Darrell Wixom, a descendent of the Smiths and a historical consultant to the Wampanoag tribe, used to visit the Smith graves when he was a child. "I don't remember exactly where they were, but I do know they weren't leaning against some tree," he said.

By the time Wixom saw the stones last year, one of the footstones was missing. Wixom took the two headstones and the remaining footstone back to Mashpee, the headquarters of the Mashpee Wampanoag tribe.

"This was intentional," Wixom said of the relocation of the burial stones. "We have been disrespected since the arrival of the Europeans, and we are still disrespected today."

Brian Reynolds, chairman of the Lakeville Historical Commission and president of the Lakeville Historical Society, said the cemetery commissioner in 1980 had told him a gravel company had moved the stones. "If you asked me 30 years ago where the Smith stones were, I would have said leaning up against a tree," Reynolds said.

Reynolds has a photo of the stones in their swampy location. The photo is in an album of pictures and news articles kept by the Historical Society and all dating to the 1970s.

"The problem with Lakeville is there are bones everywhere," Leonard said. "I know contractors who have kept bones in their closets so they wouldn't get caught, and the Massachusetts Historical Commission is strictly against disclosing where the sacred sites are" because of the fear of looters.

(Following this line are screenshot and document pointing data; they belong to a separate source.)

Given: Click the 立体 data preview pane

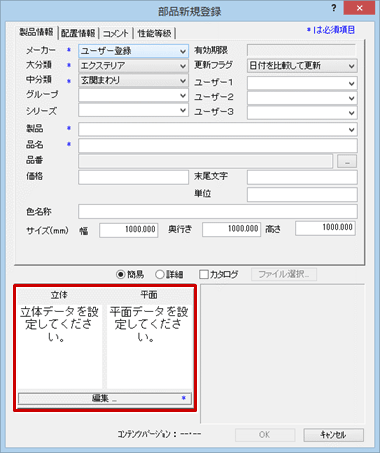Looking at the screenshot, I should point(60,346).
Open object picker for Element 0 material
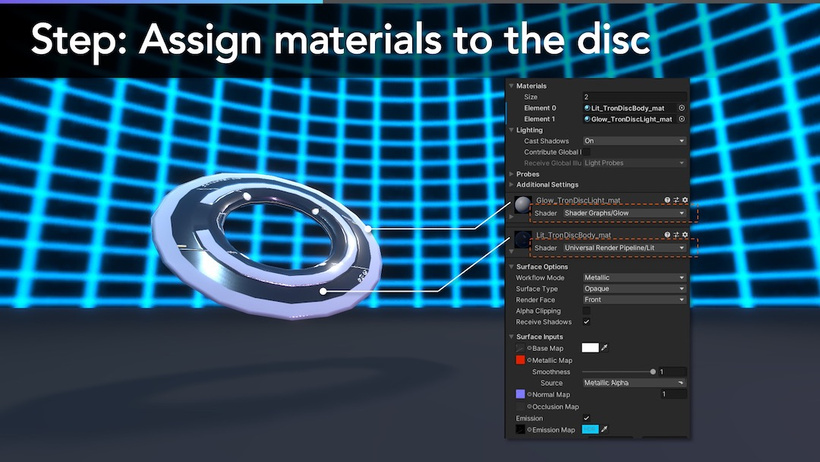820x462 pixels. [x=681, y=108]
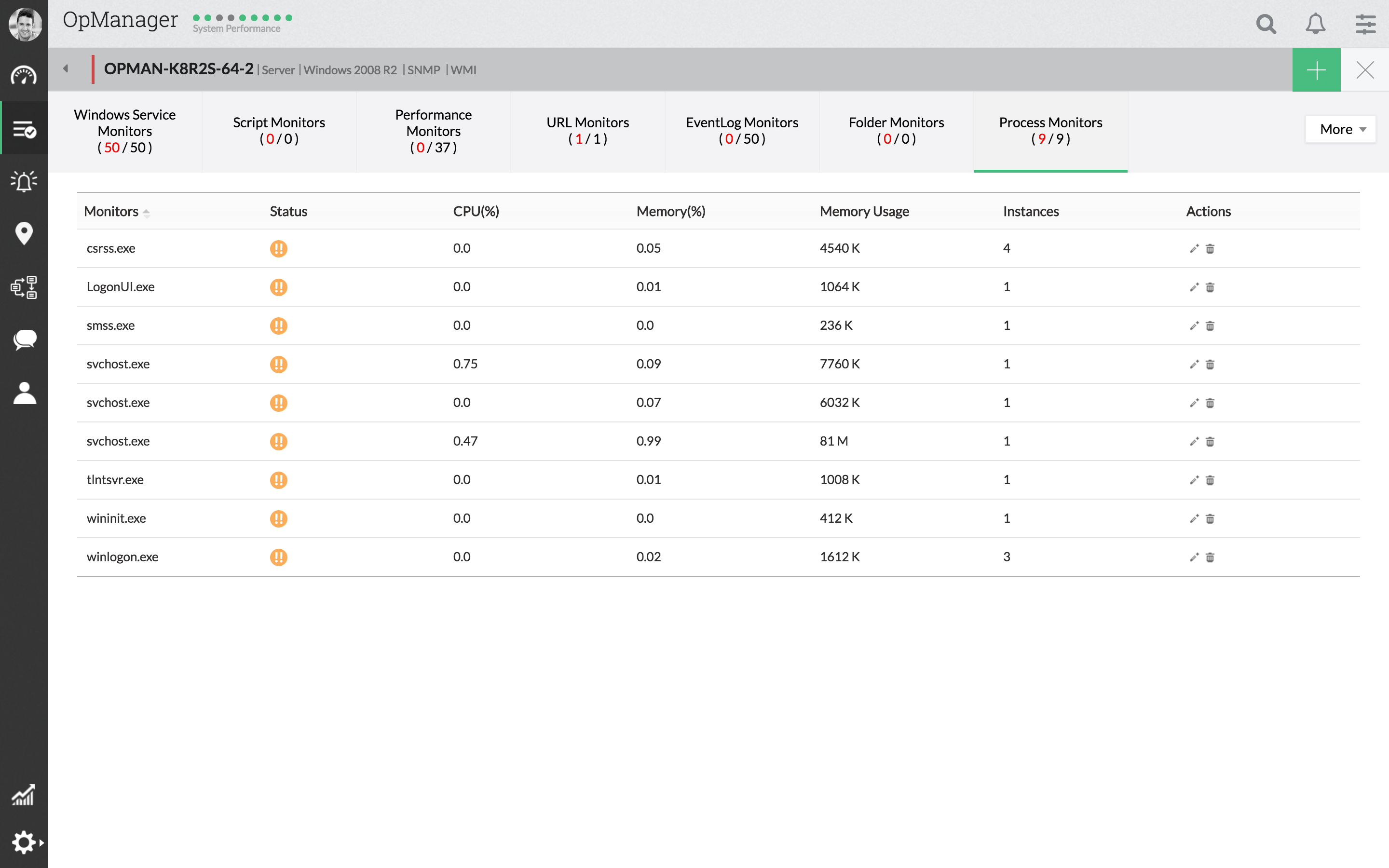Open the reports chart icon in sidebar

[x=24, y=795]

"I think all of Lakeville is important archeologically to the Native Americans," Reynolds said. "This isn't just about Nachaomet Road. This is a townwide issue."

Reynolds said the town has never provided funding for preservation efforts, and preventing future disruption of burial mounds or other ancient sites will require a professional archeological survey of the town.

Meanwhile, Upham said he hopes the Wampanoag will accept the town's suggestion of setting aside part of the town forest for the tribe, so the stones can be relocated there.

"This is a very serious matter," Upham said. "Whatever they suggest to us, we'll have to look at it and see if it's feasible." He doesn't expect to get a response from the tribe until sometime this spring.